Checking in on our travels

A quick summary - more to come with too many pictures eventually - perhaps not until after we get back.

We arrived in Rome on Sunday and were there for four days. We did a lot of walking. The biggest day was Monday when we started off from the hotel at 9:30 for a visit to the inside of the Colosseum (we'd been to the old Roman ruins and the outside of the Colosseum on Sunday) and then walked to the Vatican seeing lots of things on the way such as the Pantheon. The Vatican Museum is the most amazing place - I've never seen so much art in one museum. We walked through room after room filled with art from floor to ceiling - quite literally - gaping, oohing and ahing and eventually reached the Sistine Chapel. We did not even go to the whole museum. Then we went to St. Peter's and climbed the tower to great views and then down to the inside. We got back to our hotel at about 7 with only about 1/2 hour sitting down to lunch. Our hotel (Albergo Cesári) was quite centrally located and near the Trevi fountain which always had crowds.

We've been to Italy a few times but never to Rome. It was even better and more overwhelming than I had expected. I've never seen so many fountains, statues, columns, obelisks, sculptures, in one place. Lots of narrow streets - some with no cars (true for our hotel) and lots of people on the streets.

Yesterday we arrived in Cairo and after meeting up with several early arrivals for our trip we went into town - not Tahrir Square - to a huge souk and wandered around resisting all purchases offered by the many very polite vendors. Jewelry, musical instruments, fancy metal work of every kind. And several mosques as well. Also hookah cafes. We went to the touristy section (not many tourists of course) and then to the section where the locals buy stuff - mostly clothes but there was fabric, fancy bedspreads, wads of egyptian cotton -- and lots of scrawny cats wandering about. We must have been welcomed to Egypt several hundred times.

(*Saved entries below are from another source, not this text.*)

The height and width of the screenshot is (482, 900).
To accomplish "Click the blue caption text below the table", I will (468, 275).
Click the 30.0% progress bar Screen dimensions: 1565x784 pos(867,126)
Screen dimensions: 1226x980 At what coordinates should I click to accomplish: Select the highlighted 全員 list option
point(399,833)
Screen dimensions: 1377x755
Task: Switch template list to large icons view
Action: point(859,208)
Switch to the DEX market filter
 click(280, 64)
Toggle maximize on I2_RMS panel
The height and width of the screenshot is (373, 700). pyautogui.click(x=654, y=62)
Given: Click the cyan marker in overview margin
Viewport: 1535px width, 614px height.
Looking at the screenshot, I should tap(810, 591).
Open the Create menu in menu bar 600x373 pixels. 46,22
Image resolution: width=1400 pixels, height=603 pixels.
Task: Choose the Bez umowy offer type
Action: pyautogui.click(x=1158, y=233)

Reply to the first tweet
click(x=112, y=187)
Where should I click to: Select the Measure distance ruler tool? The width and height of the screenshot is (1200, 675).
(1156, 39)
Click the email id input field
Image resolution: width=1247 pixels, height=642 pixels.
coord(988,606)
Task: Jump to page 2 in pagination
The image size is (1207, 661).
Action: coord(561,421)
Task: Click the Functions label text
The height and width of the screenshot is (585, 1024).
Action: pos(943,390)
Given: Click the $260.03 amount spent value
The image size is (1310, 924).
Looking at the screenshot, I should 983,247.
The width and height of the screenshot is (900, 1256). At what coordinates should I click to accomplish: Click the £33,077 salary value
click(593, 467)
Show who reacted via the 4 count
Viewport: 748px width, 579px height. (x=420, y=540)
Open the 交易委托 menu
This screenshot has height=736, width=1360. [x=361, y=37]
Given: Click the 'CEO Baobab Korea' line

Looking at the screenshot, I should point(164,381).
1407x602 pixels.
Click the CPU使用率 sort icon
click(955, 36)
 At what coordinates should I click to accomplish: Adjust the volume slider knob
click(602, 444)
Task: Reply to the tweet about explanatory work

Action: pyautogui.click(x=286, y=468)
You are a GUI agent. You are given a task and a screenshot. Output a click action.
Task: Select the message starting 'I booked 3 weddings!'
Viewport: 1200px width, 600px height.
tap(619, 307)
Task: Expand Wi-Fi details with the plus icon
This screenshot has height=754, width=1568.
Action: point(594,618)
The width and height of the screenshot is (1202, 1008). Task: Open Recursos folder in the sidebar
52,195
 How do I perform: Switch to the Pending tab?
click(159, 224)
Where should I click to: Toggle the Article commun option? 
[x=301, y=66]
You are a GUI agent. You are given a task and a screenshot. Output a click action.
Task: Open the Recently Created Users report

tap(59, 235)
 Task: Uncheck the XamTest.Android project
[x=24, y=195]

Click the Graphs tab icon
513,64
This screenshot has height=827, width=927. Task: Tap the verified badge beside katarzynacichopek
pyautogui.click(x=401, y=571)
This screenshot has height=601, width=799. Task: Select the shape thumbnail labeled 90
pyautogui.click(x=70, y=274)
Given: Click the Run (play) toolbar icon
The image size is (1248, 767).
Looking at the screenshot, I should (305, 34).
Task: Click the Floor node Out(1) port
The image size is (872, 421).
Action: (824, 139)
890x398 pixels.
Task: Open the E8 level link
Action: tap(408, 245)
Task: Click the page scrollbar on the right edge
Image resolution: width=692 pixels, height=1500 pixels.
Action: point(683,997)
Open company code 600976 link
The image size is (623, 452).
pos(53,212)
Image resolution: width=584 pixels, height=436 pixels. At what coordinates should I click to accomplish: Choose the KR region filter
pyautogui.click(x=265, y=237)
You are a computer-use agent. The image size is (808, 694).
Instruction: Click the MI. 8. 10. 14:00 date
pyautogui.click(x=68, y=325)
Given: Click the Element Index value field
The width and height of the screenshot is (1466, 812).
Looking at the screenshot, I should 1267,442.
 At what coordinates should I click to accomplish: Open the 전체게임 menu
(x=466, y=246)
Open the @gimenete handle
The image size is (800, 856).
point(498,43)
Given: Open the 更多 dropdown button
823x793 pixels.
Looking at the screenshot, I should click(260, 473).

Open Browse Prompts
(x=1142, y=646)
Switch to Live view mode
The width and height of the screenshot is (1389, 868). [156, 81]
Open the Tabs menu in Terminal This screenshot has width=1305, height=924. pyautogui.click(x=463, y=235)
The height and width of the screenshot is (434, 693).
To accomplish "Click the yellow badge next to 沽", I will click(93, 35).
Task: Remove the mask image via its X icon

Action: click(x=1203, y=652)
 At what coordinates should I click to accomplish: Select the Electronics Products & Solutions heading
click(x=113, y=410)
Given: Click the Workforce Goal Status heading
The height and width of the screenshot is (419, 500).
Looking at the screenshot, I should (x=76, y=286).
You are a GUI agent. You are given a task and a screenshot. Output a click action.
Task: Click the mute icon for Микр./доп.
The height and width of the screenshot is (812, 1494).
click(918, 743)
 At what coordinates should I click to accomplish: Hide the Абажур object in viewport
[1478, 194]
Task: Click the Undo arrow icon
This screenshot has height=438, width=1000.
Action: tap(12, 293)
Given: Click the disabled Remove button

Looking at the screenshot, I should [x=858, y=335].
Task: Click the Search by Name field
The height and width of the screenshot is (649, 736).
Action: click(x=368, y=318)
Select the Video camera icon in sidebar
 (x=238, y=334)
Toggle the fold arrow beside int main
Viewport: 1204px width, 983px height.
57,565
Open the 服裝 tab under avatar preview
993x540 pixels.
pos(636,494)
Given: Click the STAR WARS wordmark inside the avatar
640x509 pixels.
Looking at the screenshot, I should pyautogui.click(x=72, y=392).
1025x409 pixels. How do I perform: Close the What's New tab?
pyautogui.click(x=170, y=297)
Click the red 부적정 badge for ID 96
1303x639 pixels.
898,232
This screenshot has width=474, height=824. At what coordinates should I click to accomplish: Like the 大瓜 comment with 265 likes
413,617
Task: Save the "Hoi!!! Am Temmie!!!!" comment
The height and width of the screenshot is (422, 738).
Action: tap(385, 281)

Today we went to the Bent Pyramid - called that because the angle of the wall changes partway up - and the Red Pyramid which we went into - climbing steps, and then descending down a narrow low-ceiling passage with metal step-like things and bannisters on both sides. Then we climbed up some wooden stairs to several more rooms. We went to another nearby Pyramid but with lots of negotiation between our guide and the officials there with many telephone calls by both our guide and the head official we still couldn't go - it was "officially" closed. But we have a lot more to go to for the next almost two weeks. Our hotel for tonight and tomorrow is almost right next to the Great Pyramid which we will visit towards the end of our trip.